Sunday 31 July 2011

A Post from my Old Room

I've just woken up from a 2 hour sleep. And I never sleep in the daytime! Probably not the best of times to write a blog, but somehow I feel inclined. So much has happened since I last wrote.

The house sale completed on Friday, just as it should have done. The removal chaps turned up at 8.30 and all the contents of the house were loaded by 9.30. As we took one last walk around the place I felt curiously unemotional, but welled up when one of our neighbours caught us on the way out and gave us a good luck card. Even though we did so much of the DIY ourselves, I don't think I'm particularly attached to the bricks and mortar of our house. But I'll miss Stoke Canon a lot.

The call from the Solicitors came at 10.30. Paul took it, I was driving. The house we had bought 20 months ago with the intention to set down roots in Devon for good was no longer ours. We had stepped off the cliff and into the unknown.

And so we headed off to Oxford. The journey was fairly uneventful, we took what we needed for Friday night. To-ing and fro-ing from car to flat we met 3 other people who live in the block, and all were lovely, asked us whether we had everything we needed and if there was anything they could do. What you'd expect of trainee-vicars I suppose.

We had dinner at the Bat and Ball pub in the village which was absolutely super and for the one and only time that day it actually felt like it might just be my 25th birthday!

Yesterday, the men turned up again at 8.30. We spent the morning unpacking boxes and positioning furniture, a job we didn't manage to complete, and headed back to Somerset at midday, a journey which should have taken 2 hours 20 minutes but took almost double that due to all the holiday traffic.

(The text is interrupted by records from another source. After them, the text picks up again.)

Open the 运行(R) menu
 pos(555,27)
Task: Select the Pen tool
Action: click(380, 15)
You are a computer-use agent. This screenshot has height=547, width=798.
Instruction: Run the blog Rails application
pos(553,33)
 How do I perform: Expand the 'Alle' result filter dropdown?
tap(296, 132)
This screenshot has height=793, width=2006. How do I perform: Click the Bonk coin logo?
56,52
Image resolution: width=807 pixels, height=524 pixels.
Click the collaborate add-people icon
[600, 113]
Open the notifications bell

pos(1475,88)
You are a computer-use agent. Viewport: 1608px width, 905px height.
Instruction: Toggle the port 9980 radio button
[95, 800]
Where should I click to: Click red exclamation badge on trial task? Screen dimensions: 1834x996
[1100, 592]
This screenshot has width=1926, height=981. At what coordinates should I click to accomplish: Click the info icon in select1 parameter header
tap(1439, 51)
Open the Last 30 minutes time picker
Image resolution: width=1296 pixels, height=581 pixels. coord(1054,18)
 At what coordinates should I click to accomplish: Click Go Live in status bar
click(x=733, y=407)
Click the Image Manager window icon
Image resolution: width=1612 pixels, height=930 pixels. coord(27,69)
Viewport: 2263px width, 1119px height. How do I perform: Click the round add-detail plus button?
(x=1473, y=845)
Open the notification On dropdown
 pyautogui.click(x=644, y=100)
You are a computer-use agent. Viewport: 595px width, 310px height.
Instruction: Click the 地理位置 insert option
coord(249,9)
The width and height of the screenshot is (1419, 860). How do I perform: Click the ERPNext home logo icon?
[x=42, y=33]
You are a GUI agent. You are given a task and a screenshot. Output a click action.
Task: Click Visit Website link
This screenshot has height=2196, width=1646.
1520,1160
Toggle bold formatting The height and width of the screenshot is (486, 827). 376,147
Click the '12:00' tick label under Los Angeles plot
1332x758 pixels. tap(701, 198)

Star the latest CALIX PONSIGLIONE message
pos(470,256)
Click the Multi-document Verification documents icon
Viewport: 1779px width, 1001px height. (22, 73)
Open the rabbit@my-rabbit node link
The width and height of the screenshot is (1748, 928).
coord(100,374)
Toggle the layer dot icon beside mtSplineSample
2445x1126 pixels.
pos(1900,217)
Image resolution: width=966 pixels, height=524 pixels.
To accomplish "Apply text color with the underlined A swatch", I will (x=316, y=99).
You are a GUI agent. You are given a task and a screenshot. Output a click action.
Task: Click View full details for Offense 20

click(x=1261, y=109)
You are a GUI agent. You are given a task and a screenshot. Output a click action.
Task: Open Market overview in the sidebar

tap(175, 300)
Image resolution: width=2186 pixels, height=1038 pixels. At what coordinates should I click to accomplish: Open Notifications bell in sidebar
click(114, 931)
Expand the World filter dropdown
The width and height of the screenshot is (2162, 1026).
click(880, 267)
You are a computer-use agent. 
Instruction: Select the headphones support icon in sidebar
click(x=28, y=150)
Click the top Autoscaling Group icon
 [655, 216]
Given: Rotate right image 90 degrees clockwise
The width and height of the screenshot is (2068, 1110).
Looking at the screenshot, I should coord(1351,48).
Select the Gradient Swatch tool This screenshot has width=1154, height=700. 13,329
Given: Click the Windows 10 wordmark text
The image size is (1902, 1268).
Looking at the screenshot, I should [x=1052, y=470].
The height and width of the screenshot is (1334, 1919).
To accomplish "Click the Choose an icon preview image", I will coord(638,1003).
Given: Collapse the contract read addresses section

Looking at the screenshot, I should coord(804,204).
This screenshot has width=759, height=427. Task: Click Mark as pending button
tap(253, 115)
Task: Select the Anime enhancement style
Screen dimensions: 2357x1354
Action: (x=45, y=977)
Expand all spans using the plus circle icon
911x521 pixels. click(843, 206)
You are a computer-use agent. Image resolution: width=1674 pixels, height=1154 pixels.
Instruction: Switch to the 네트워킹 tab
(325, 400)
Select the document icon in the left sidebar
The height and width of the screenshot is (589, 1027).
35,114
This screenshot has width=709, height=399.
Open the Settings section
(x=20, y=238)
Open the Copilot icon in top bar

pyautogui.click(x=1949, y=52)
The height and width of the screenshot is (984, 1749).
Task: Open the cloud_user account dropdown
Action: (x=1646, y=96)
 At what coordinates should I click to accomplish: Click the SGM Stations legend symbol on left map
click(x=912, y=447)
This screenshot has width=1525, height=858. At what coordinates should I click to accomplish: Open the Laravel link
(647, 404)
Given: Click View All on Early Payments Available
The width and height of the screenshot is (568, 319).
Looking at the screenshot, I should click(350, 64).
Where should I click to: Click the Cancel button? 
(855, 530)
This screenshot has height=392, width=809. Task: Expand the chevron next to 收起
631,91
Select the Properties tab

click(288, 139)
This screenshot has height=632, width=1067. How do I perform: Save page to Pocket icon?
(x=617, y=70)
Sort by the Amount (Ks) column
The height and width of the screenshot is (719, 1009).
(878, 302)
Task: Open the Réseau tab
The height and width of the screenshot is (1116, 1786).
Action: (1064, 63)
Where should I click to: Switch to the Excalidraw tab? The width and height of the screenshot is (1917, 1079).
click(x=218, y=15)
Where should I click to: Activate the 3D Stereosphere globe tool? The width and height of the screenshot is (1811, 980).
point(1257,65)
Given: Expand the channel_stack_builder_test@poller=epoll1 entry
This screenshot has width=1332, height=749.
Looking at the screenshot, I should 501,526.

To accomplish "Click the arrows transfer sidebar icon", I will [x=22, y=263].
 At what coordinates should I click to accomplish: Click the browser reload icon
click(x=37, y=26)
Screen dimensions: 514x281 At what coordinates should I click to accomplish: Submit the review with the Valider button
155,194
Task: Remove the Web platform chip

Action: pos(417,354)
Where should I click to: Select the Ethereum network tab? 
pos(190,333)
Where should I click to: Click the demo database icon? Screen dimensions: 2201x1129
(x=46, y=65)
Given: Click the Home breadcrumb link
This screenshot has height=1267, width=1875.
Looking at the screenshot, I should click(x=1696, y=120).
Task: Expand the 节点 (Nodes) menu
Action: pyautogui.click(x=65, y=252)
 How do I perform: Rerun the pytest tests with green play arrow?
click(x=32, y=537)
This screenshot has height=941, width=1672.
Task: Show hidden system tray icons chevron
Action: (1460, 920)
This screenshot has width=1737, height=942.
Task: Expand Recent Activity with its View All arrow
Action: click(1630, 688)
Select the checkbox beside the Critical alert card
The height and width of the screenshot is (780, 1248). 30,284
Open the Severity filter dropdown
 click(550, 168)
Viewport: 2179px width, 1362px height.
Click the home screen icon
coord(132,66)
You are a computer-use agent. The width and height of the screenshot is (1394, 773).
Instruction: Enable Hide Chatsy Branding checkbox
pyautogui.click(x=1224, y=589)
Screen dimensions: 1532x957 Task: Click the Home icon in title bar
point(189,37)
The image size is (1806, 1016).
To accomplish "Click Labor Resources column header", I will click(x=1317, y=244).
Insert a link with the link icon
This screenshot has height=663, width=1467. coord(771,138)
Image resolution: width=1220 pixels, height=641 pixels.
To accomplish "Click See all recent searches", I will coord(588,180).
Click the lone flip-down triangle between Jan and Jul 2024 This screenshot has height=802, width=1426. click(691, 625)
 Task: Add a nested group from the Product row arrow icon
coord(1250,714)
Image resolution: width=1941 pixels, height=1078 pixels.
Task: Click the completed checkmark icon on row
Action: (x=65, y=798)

This morning was our last morning at St Davids and, actually, the most emotional moment of the whole weekend. I knew it would be. St Davids has been such a wonderful place to be. I somehow managed not to cry through repeating the mantra of 'now come on Hannah, you're going to be a vicar, if you blub now however are you going to manage weddings and funerals?' But it was a struggle. We'll visit, of course. But my valuable days of being a normal congregation member in a church now appear to be over. I think that St Davids will feel like 'my church' for a long time yet.

On the way back to Somerset from St Dave's we snuck by Barton Close. There is a car and a van outside, a blue sofa in the lounge and mobiles in the bedroom window. I felt strangely happy that someone was enjoying the place.

St Davids aside I thought I was handling the weekend pretty well; chilled-out, relaxed, taking it in my stride. And then I came over monumentally tired a couple of hours ago. I said to Paul, I think sometimes you think you're taking things in your stride but the effects of change run pretty deep. And, I suspect, the effects of 4 hours sitting on the A303 staring at Stone Henge run pretty deep too.

Well, writing this post has woken me up at least. So I'll splash my face and get myself off to Nan's. These few days are for finishing off at work and making the most of some quality time with the fam. See you later.